Apparently, I am late to the dual screen game. In an October 2005 article, usability firm 37 Signals report that giving a subject a bigger screen led to a 10 – 44 % increase in productivity; Microsoft claim in an undated article that using two screens instead of one leads to a 9 – 50 % increase in productivity.

Microsoft and 37 Signals (a Microsoft supplier) may not be one hundred percent objective here. So I don’t know if claims about increased productivity are true for everyone. But a thing that I did discover, and that makes it relevant to the digital library, is that with two or more screens, reading documents off the screen, in their glorious digital format, became a useful substitute for printing documents and putting them next to me on the desk. I started to employ space vertically instead of horizontally.

Here’s my professional problem: as a web developer I have to somehow meld a functional design, an interactive design and a graphical design into a working website; and since I don’t know everything, I need several manuals and specifications around to aid me.
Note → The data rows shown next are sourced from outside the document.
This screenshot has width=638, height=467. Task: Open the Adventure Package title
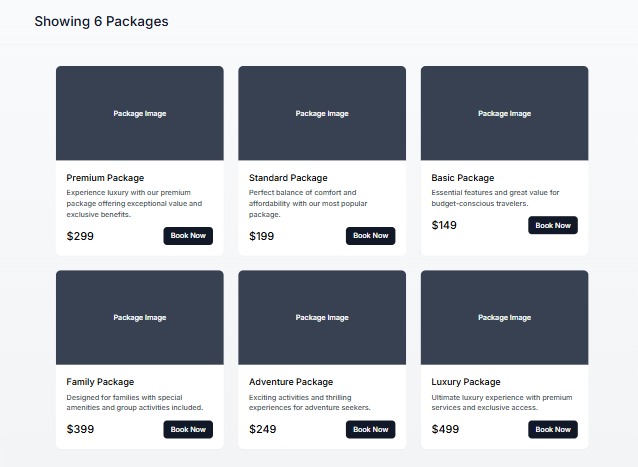(x=291, y=382)
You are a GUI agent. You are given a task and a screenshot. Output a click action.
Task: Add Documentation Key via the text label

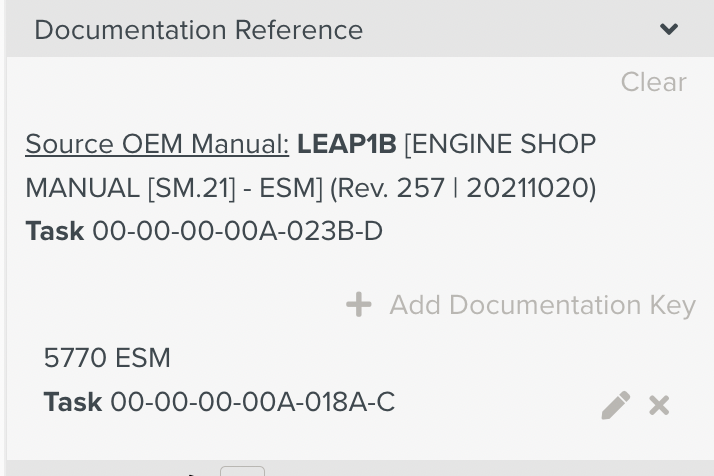pos(542,305)
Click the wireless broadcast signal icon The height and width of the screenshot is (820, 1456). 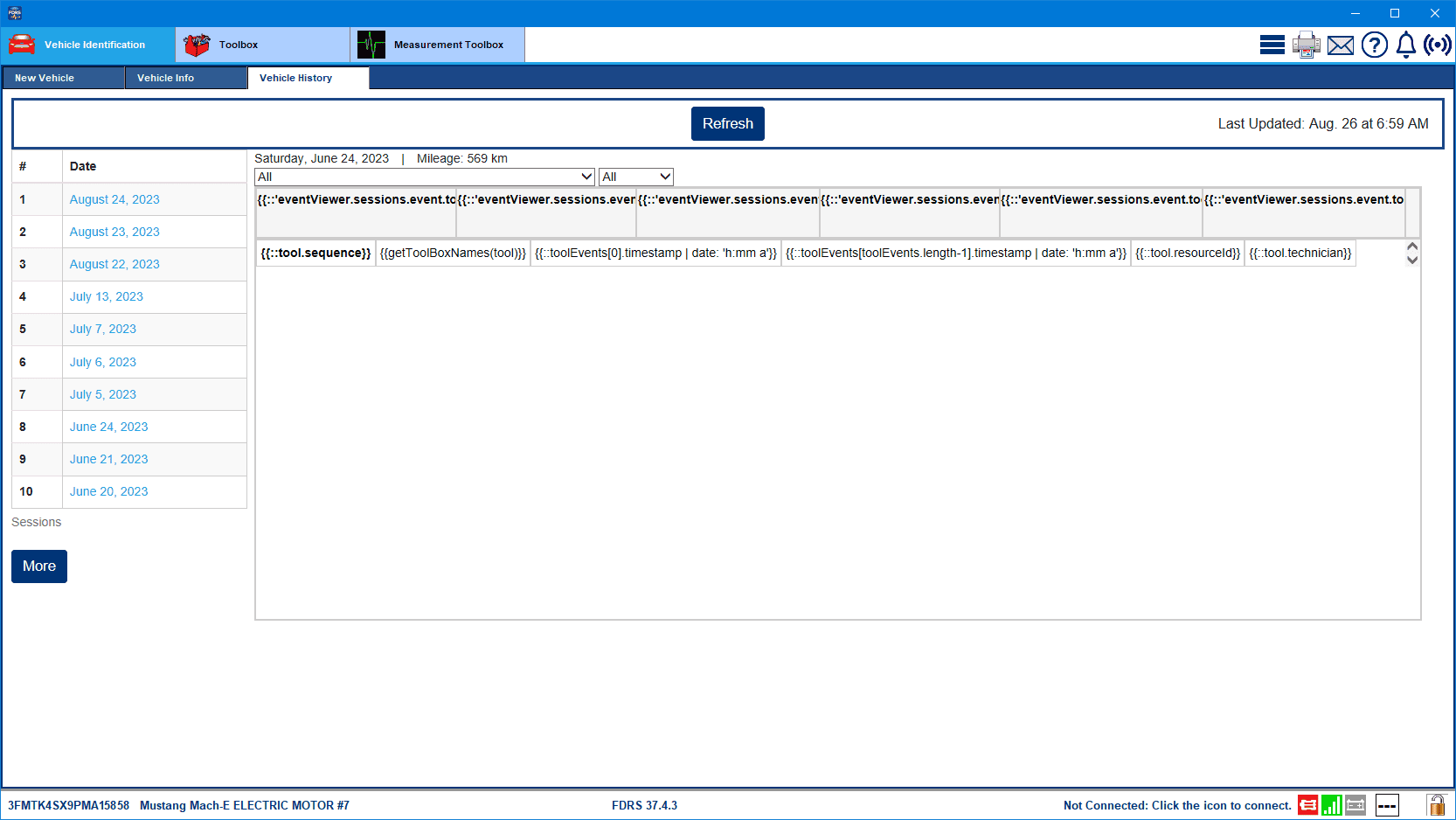coord(1437,45)
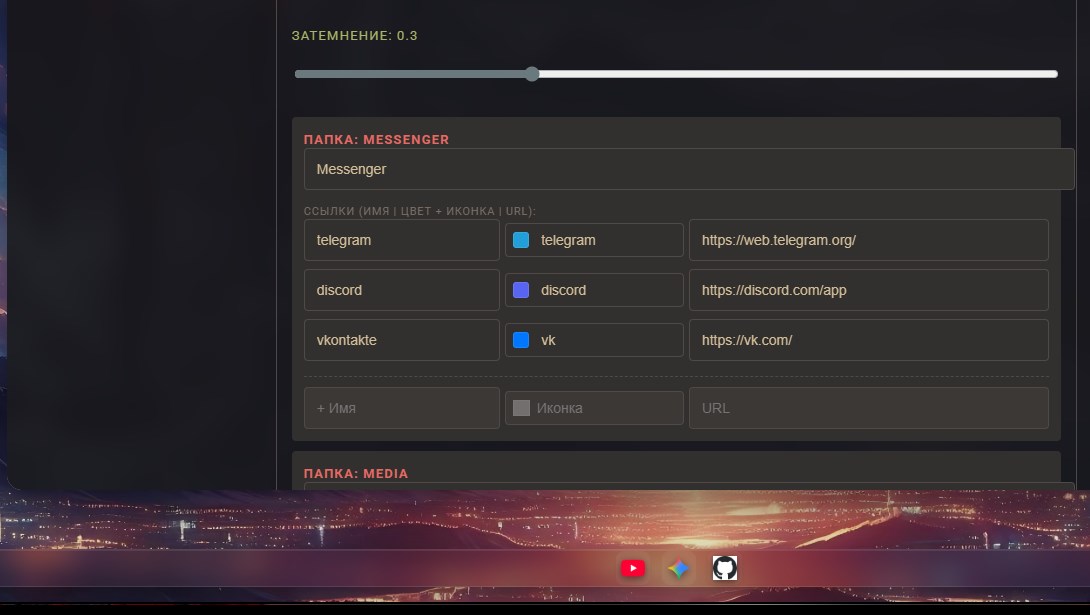Click the '+ Имя' new link name field
This screenshot has height=615, width=1090.
pyautogui.click(x=402, y=409)
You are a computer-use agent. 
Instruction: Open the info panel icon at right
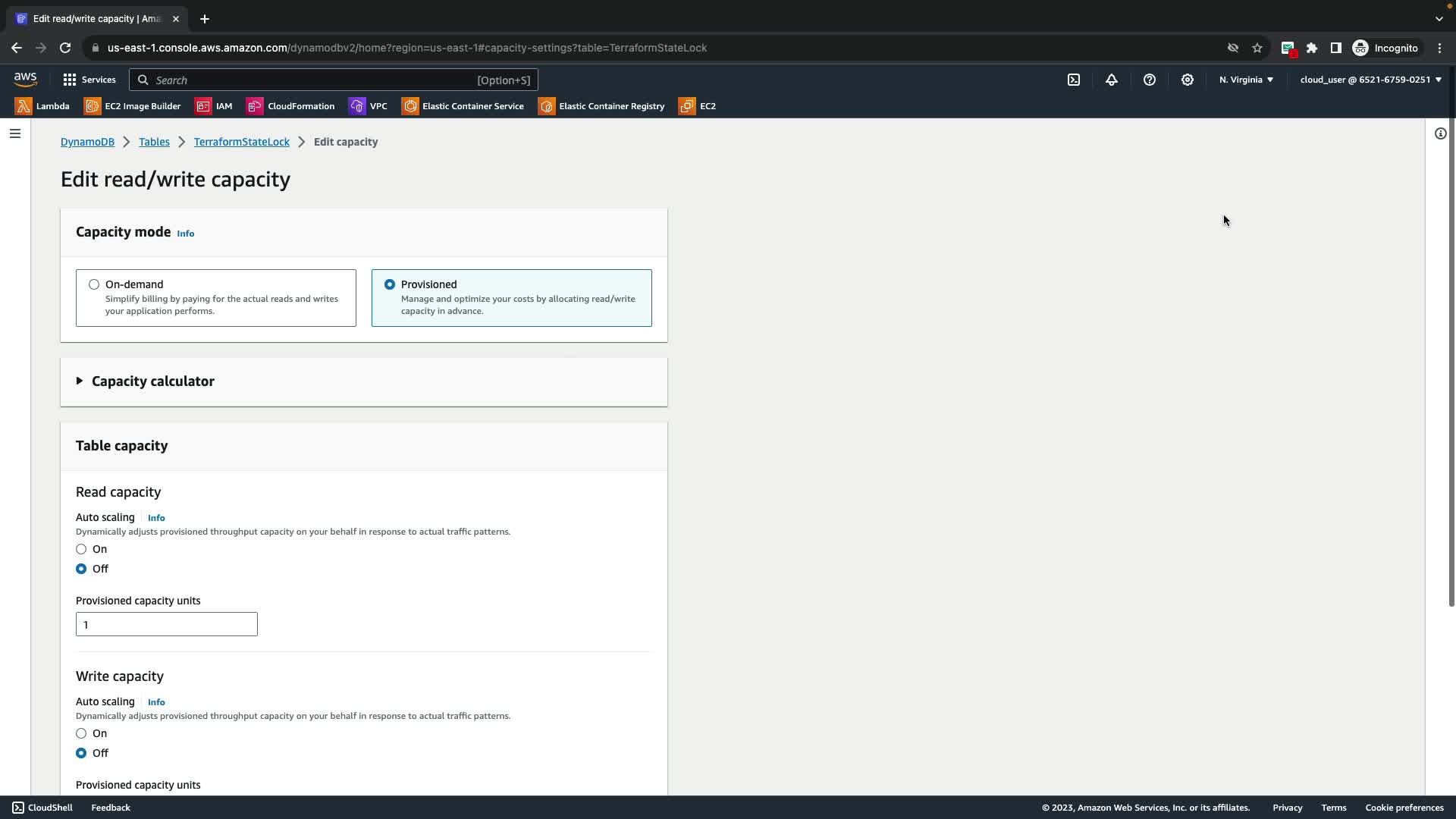(1440, 133)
Having one screen for reading, and one for working already helps a lot.

Of course, and as an aside: having two screens on the desktop (or one 24 inch whopper) still doesn’t mean that two half E Ink screens are more useful than one full one. Still, the Teleblog commenters came up with some interesting explanations of why a dual E Ink screen could be good, even when I had posed the question with tongue firmly planted in cheek.